First, it led to the loss of 500,000-750,000 jobs in the United States. Most were manufacturing employment in California, New York, Michigan and Texas. Companies in some industries moved to Mexico because labor was cheap. These industries were motor vehicles, textiles, computers, and electrical appliances.
Second, job migration suppressed wages. Sixty-five percent of companies in the affected industries threatened to move to Mexico. The U.S. workers remaining in those industries could not bargain for higher wages. Between 1993 and 1995, 50% of all companies in the industries that were moving to Mexico used the threat of closing the factory. By 1999, that rate had grown to 65%.

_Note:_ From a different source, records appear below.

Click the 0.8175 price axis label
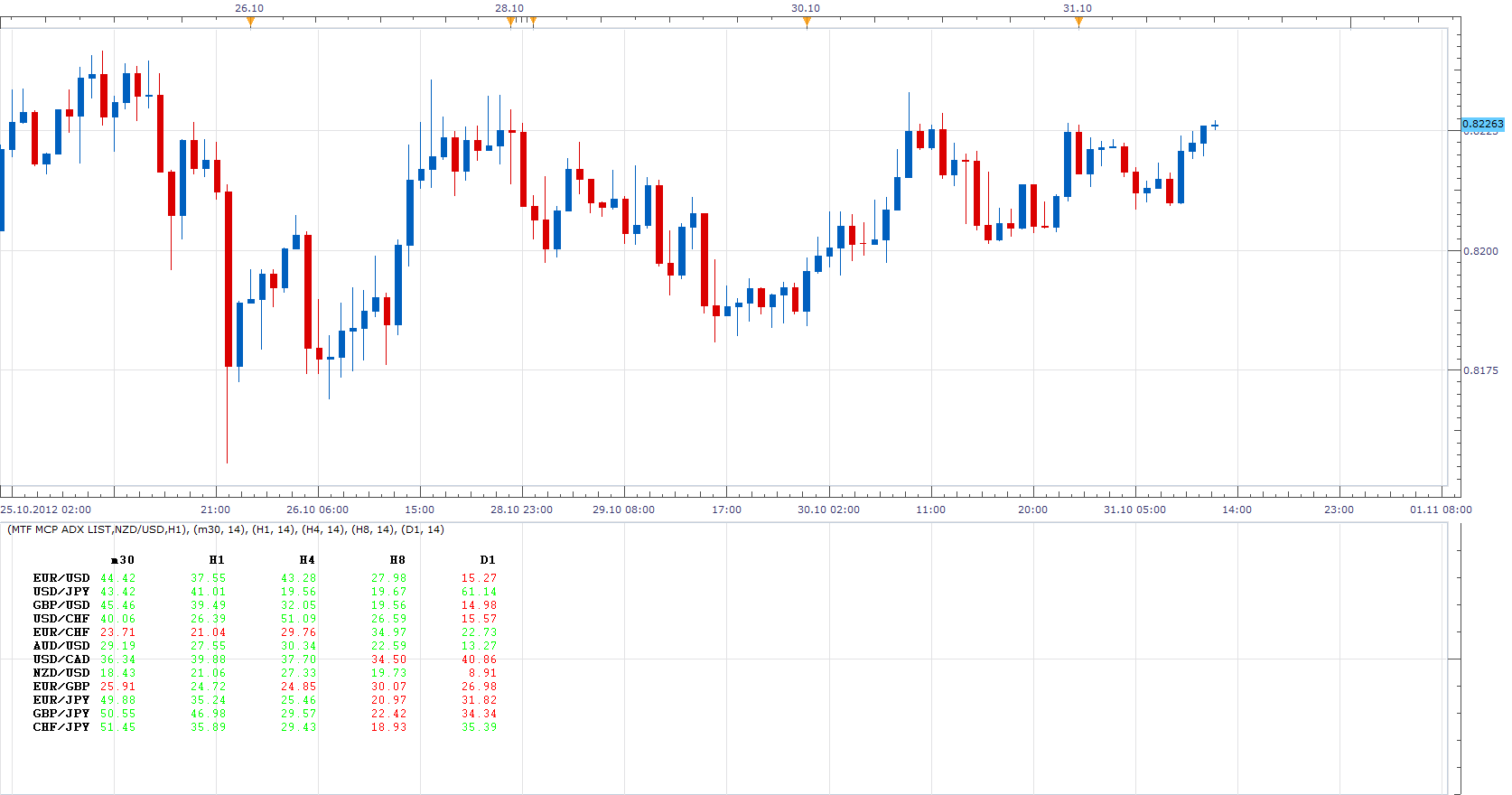This screenshot has height=795, width=1512. [1482, 369]
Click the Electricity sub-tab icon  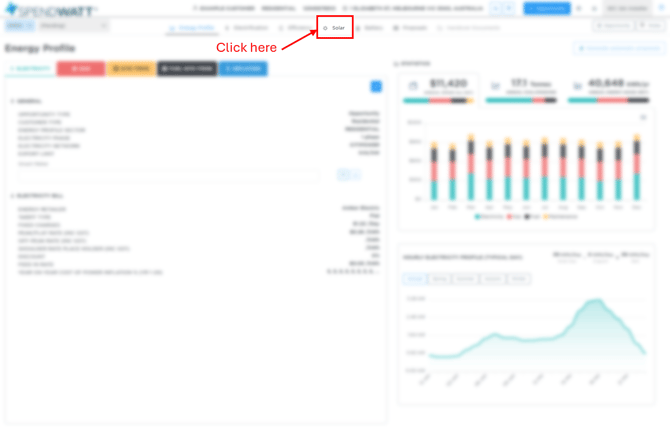click(11, 69)
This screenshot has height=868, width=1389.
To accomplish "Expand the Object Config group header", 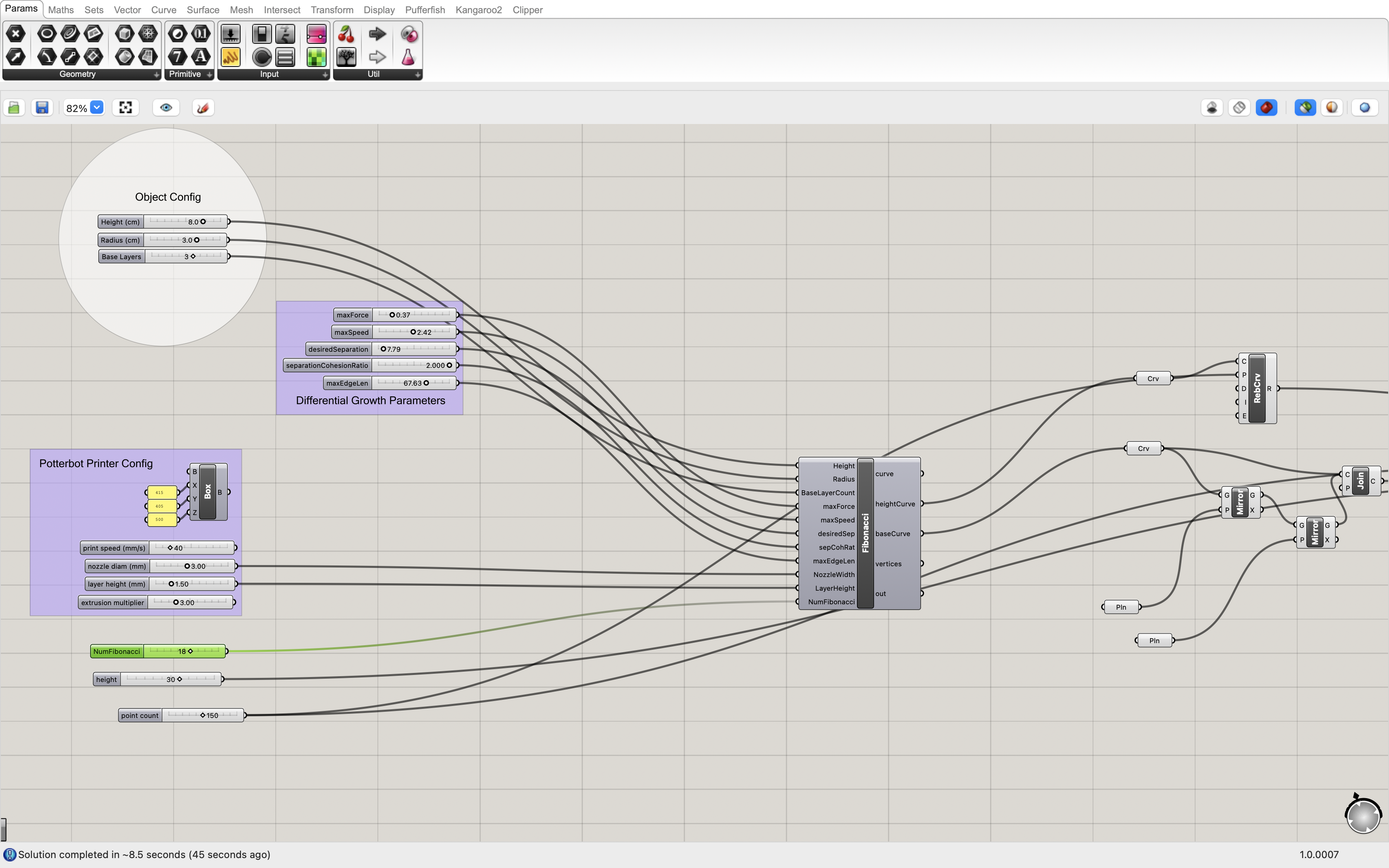I will (168, 196).
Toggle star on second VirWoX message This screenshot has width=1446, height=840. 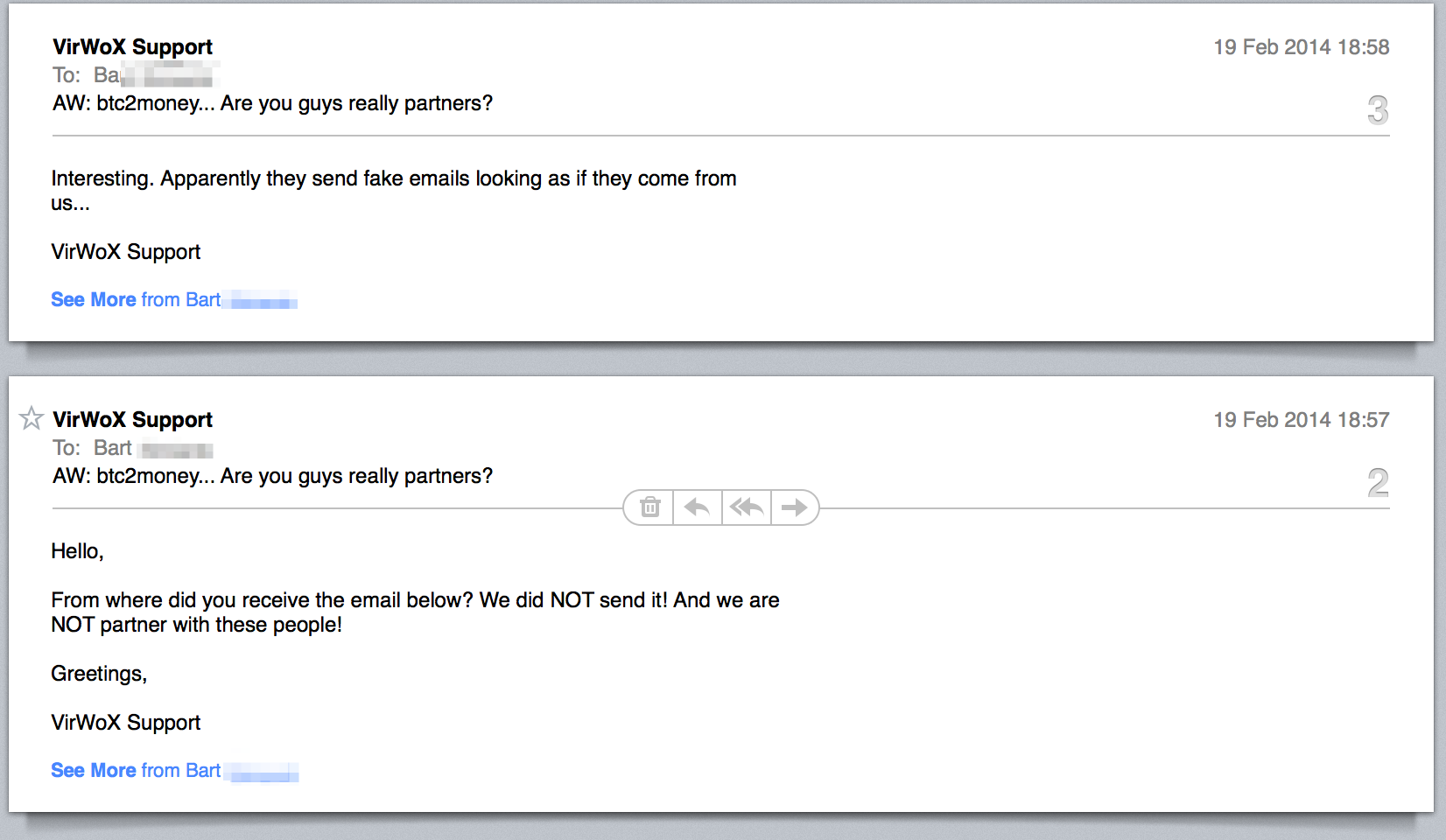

Third, NAFTA put Mexican farmers out of business. It allowed government-subsidized U.S. farm products into Mexico. Local farmers could not compete with the artificially low prices.
Fourth, as Mexicans lost their farms, they went to work in sub-standard conditions in the maquiladora program. Fifth, U.S. companies degraded the Mexican environment to keep costs low.
Sixth, NAFTA allowed Mexican trucks access into the United States. That would have caused dangerous conditions since they are not held up to the same safety standards. Therefore, Congress prohibited this provision. For more, see NAFTA Disadvantages.
NAFTA has six advantages:
First, it quadrupled trade between Canada, Mexico, and the United States. That's because the agreement eliminated tariffs.
Second, it lowered prices. Mexican oil is imported for less than before the agreement. That reduces U.S. gas costs.
Third, economic output in the trade area grew. It boosted U.S. growth by as much as .5% a year.
Fourth, NAFTA created jobs. Increased exports led to nearly 5 million new U.S. jobs.
Fifth, foreign investment more than tripled. U.S. businesses invested $452 billion in Mexico and Canada.
Sixth, NAFTA reduced government spending. That's because contracts became available to suppliers in all three member countries.